■ EXTRACTED INFORMATION
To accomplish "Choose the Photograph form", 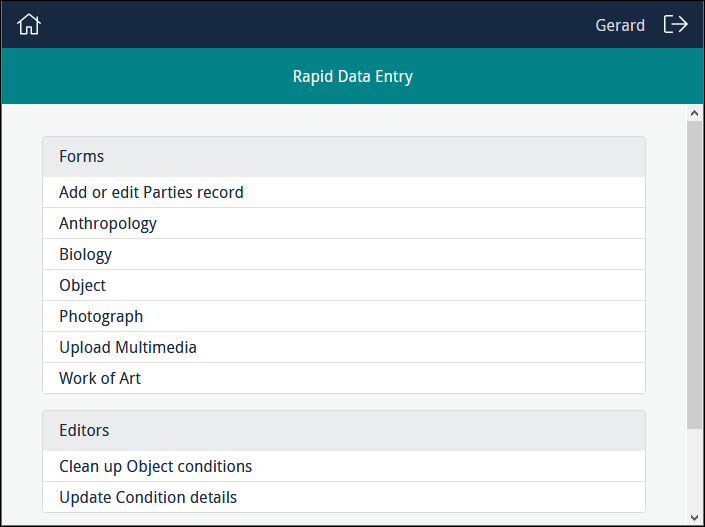I will (101, 316).
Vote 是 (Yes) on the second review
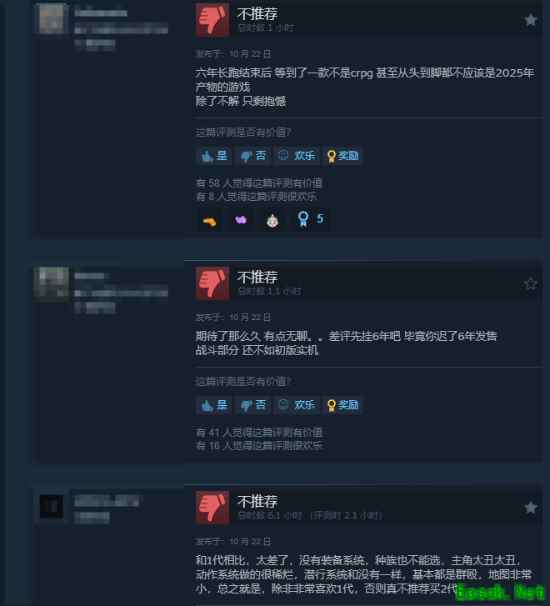This screenshot has width=550, height=606. 214,405
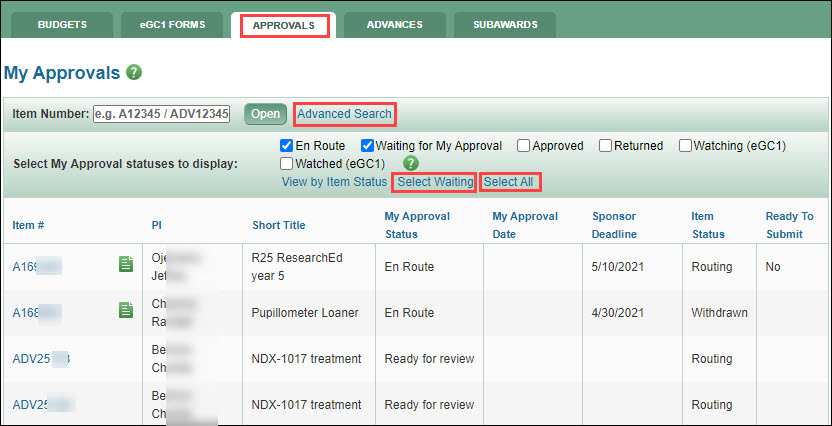
Task: Open the Advanced Search link
Action: click(x=345, y=114)
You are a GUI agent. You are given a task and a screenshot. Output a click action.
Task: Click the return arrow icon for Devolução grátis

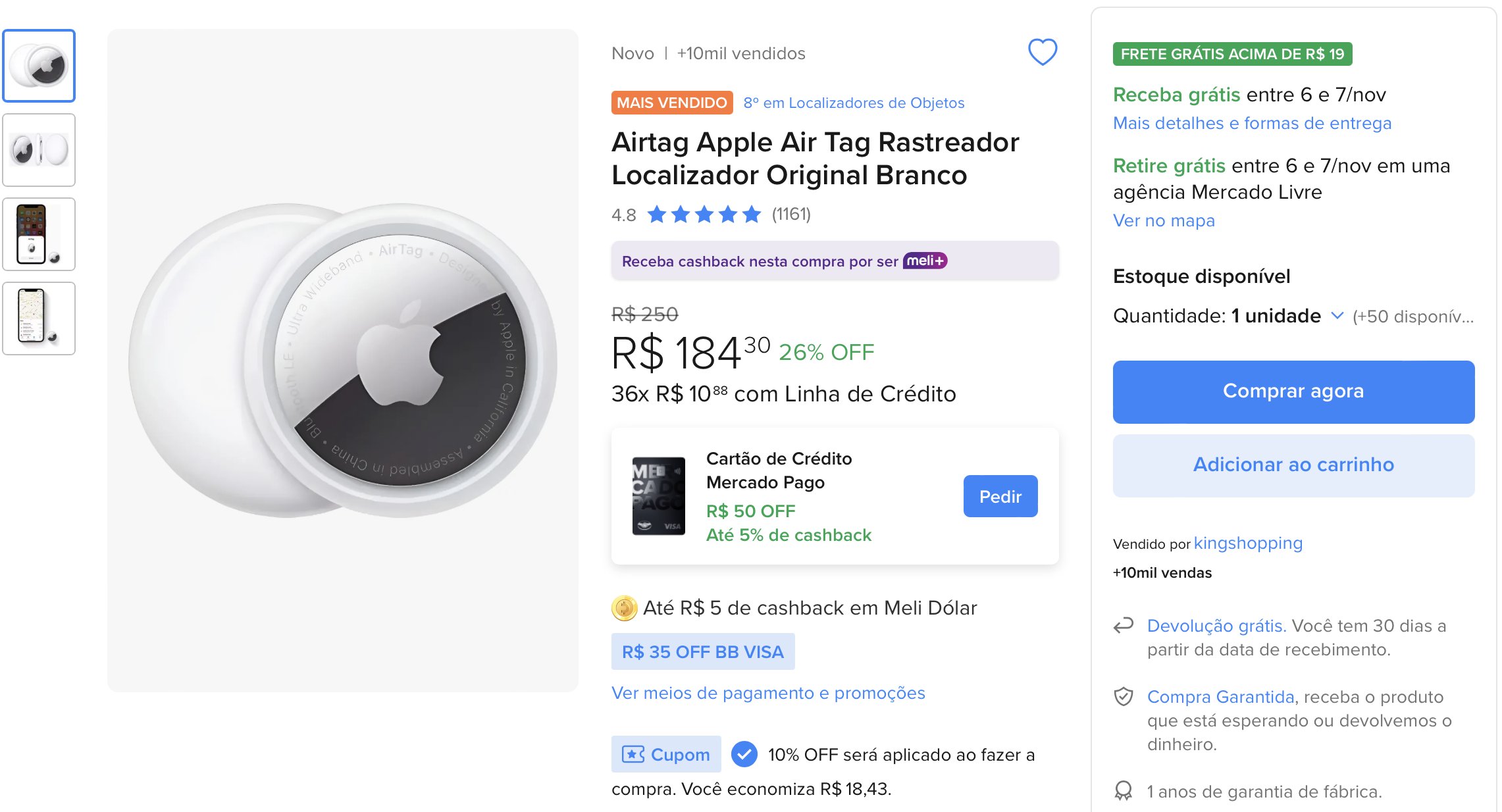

■ PROBLEM TO SOLVE
After locating the line that contains "Vote 是 (Yes) on the second review", output it and all later lines through the end of the material exactly, leaving out pictures.

■ WORKED SOLUTION
Vote 是 (Yes) on the second review
This screenshot has width=550, height=606. 214,405
Task: Open the Advanced Search link
Action: click(x=345, y=114)
You are a GUI agent. You are given a task and a screenshot. Output a click action.
Task: Click the return arrow icon for Devolução grátis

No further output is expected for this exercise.